I hate it when I have to write out a check and I have a capital Q or Z to write. In my haste I usually cheat and I scribble a curvy Q or Z then continue on. Maybe 10% of the time I stop and look at the internet. This would probably never happen if I had a landlord named Quinn or Zach.
0- Eamonman Proud member of DNRC
Maybe it's because I've been on the 'net through the late '90s, (maybe because I just wrote it,) but I could read that with no problem. Even if I wasn't aware of leetspeak, it would be one of the most trivial things to interpret - probably because I know how to read which means knowing how to decipher symbols which are similar to but not quite the same as I'm used to, and I've done enough cryptography as part of mathematical training to "see" a letter substitution cipher of plain English. No "special training" required.
This was just discussed at my daughter's fifth grade back-to-school night.
The teachers stated the students will be required to do practically all graded work in cursive.
They quoted a study in which students who used cursive on the SAT, on average, received higher grades.
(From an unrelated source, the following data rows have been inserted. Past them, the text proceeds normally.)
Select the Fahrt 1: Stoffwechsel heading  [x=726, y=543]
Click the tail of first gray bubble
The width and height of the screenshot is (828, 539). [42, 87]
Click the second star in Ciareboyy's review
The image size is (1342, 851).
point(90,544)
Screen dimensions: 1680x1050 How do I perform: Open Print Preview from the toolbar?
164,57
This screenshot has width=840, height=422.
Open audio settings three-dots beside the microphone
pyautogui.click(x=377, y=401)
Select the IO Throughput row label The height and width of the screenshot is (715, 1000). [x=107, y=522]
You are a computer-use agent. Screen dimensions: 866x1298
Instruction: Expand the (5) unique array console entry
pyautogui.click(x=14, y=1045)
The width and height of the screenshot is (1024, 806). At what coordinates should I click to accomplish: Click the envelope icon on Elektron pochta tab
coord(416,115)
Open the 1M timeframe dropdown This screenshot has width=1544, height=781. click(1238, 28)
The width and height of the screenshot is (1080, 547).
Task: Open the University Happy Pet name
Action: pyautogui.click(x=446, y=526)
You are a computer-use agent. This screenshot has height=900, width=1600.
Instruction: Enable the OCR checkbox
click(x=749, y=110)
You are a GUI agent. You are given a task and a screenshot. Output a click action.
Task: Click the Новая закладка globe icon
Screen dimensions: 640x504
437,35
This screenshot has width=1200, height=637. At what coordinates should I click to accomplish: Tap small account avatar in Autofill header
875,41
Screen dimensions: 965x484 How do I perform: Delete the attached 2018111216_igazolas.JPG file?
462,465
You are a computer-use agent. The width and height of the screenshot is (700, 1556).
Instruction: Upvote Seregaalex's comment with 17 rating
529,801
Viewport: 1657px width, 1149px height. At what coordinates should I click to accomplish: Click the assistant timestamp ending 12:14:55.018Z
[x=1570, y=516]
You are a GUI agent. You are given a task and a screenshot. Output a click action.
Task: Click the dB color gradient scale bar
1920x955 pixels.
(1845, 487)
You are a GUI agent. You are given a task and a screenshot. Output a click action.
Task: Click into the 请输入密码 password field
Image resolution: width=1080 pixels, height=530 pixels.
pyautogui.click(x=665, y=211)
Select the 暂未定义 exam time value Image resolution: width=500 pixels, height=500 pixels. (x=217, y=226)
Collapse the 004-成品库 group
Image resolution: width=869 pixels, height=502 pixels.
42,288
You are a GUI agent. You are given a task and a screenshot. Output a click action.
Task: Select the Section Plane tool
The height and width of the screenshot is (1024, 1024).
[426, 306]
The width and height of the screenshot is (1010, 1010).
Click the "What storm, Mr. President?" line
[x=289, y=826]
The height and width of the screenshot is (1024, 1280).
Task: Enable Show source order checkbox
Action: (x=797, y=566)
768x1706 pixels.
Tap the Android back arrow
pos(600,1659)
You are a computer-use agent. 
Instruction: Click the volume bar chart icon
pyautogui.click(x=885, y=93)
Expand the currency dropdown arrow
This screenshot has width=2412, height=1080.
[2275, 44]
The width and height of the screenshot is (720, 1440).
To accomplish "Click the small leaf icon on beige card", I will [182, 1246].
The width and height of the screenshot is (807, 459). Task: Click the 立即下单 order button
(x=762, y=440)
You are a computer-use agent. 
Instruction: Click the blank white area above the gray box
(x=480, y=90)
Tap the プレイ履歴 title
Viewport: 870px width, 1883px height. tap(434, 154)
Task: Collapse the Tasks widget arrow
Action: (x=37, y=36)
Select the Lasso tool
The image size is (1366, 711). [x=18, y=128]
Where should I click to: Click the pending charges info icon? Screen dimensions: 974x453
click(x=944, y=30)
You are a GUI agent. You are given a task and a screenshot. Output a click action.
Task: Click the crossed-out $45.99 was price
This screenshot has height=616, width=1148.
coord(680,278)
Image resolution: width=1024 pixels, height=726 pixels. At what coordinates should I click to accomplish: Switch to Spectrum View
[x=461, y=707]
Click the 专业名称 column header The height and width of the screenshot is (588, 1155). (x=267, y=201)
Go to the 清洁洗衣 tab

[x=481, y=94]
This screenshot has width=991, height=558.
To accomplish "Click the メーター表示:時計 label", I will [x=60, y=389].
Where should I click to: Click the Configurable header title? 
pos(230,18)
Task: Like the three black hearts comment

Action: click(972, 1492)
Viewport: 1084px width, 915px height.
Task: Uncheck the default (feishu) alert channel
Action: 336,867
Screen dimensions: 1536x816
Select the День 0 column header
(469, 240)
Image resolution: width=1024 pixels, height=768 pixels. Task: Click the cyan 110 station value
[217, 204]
Googling for supporting details identified the follow:
"Essays written in cursive received a slightly higher score (7.2 for cursive, compared to 7.0 for those printed)."
source: http://www.collegeboard.com/press/releases/150054.html
An explanation the teachers suggested for the higher cursive average scores was that perhaps the cursive handwriting was less disruptive means to capture to a stream of thought.
I offer this as someone who's use of cursive is almost exclusively limited to my signature. Between my printing handwriting style and keyboard, I make no other use of cursive.
Yes, I would say that it's worth learning Latin (during your early school years). You won't remember all the words through adulthood but you'll get a good grounding in general language principles, all Romance languages and half of English.
And you'll be able to read some of the classics without the rhythm and subtleties lost in translation.
You can read it, but it's irritating as hell.
That's the same sort of counselor bullshit like yelling at people to give 110%. Throughout highschool I had to put up with a barrage of meaningless bullshit like this, and it did not positively influence my personality. I will never be motivated by trivial shit like this, and god help anyone that tries.
Fun note, I had to google how to spell barrage. "Birage" isn't close enough apparently. I think the same thing that's happening with Chinese is happening with english and grammar. Use it or lose it, and anything that helps is a crutch. Spell-checking and GPS included. My reaction, meh.
I learned about 1000 Chinese characters when I was actively studying Japanese, which was just as software input methods were first becoming available.
The amount of mental energy and practice necessary to keep it up was untenable, and I eventually switched to correct recognition as input systems became nearly ubiquitous.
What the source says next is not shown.